Are men more likely than women to be homeless?
Certain people, who have much invested in a myth that feminism is basically Bane from The Dark Knight Rises*, claim that men are 94-97% of homeless people. More realistic estimates that are both properly cited and not disproved by basic observation propose that men make up about 67.5% of the single adult homeless population and 35% of adult members of homeless families, which means that men make up approximately 59.7% of homeless people.
Unfortunately, there are many reasons to believe that that might be an inaccurate number.
For obvious reasons, it is very difficult to study homeless people. A lot of usual methods of studying a demographic– Internet surveys, phone calls, placing ads, going door-to-door– are unlikely to be particularly helpful for studying homeless people since they, you know, don’t have homes. The US Conference of Mayors study that the 59.7% speculation came from, for instance, is about sheltered homeless people. Unsheltered homeless people may have very different demographics. Just off the top of my head (without saying that there is necessary any validity in these speculations), men may feel safer sleeping in public, while women may feel driven to seek shelter, meaning that men are less likely to show up in the statistics. Or women might be more likely to end up in survival sex situations where they trade sex for shelter for the night, which means that they don’t have to stay in the shelter. One gender may be more likely to couch-surf or to squat than another.

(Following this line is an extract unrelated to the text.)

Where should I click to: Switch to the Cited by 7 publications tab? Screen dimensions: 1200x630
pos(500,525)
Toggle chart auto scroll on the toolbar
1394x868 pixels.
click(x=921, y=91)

There are, however, some very good reasons to believe that women are undercounted in the statistics.
First, women’s domestic abuse shelters are not included in homelessness statistics, even though if you’re living in a DV shelter you clearly do not have a home. Women may be more likely to double up in welfare hotels and other forms of temporary housing, which means that some homeless women will live with other poor/homeless women instead of on the streets or in an ordinary homeless shelter. Homeless sex workers– a group which includes more men than women– may often stay at a house or motel with a client, which means that they’re not available to be counted.

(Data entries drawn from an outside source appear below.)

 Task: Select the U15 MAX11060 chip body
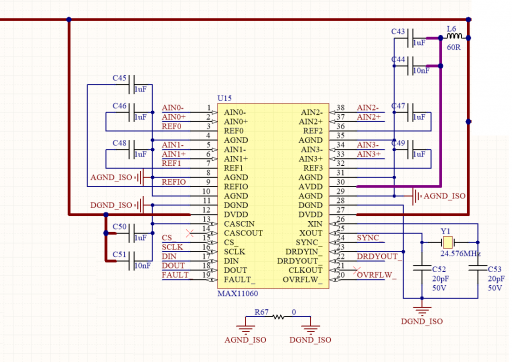(273, 196)
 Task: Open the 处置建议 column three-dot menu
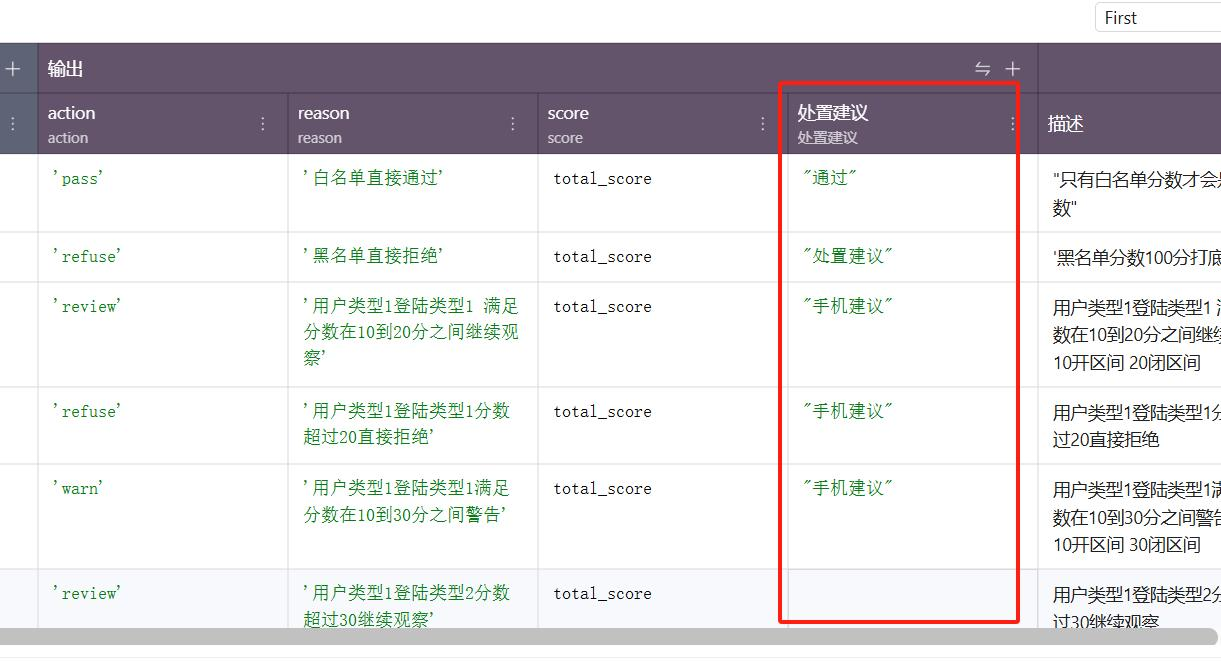coord(1012,124)
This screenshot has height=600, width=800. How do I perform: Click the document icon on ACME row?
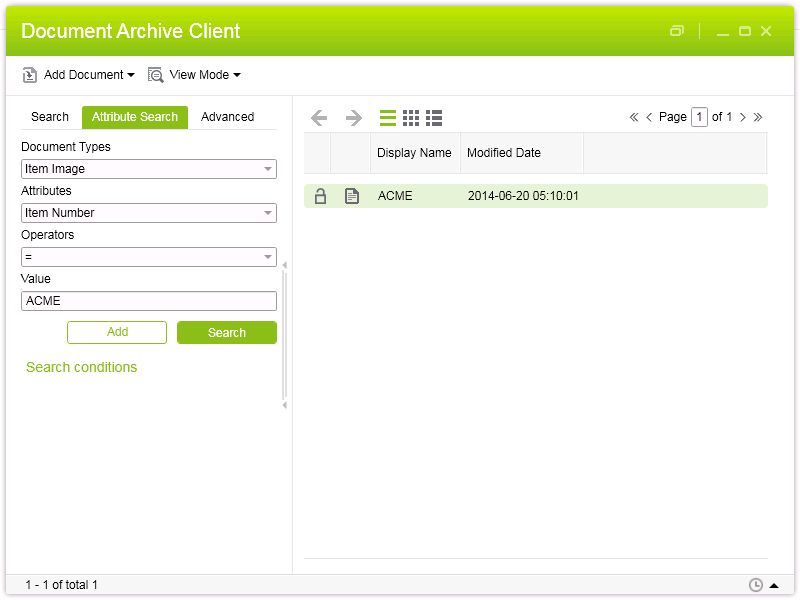tap(352, 196)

Many cities have far more available beds for men than for women; if there are a thousand beds in the city for men and five hundred for women, you’re going to count a lot more men in the shelter than you will women. Even if you count the people you turn away, the women may be dispirited and stop showing up to be counted. Second, women tend to be in families, and families tend to stay in shelters longer-term than single adults do. If your shelter has a hundred beds and there’s turnover every night, you’re probably going to count more homeless people than you will if the same two dozen families come to stay every day.
Some studies have suggested that homeless women are more likely to live in suburban and rural areas. Since most studies of homelessness are done in cities, women would be massively undercounted. However, that’s still mostly speculative, as far as I know, because it is even harder to count homeless people in suburban areas than it is to count them in cities.

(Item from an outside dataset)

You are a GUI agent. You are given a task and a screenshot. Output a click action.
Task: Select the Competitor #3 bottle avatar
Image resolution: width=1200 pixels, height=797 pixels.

Let me be perfectly clear about what I’m not saying: I’m not saying that men are less likely to be homeless than women. I’m saying that I don’t know if men are more likely to be homeless than women. There are some factors that lead to homelessness (veteran status, drug abuse, imprisonment) that disproportionately affect men; there are some factors that lead to homelessness (domestic abuse, some mental illnesses) that disproportionately affect women.
But the thing is that it shouldn’t matter. Homelessness is not some kind of Oppression Olympics game where the gender that has the most homeless people gets to claim to be oppressed for eternity. Homelessness is a problem that we should all be working to end, regardless of what fucking gender is most involved in it.
*If I’m Bane, how come I’m not having sex with Marion Cotillard now? Huh? EXPLAIN THAT, assholes.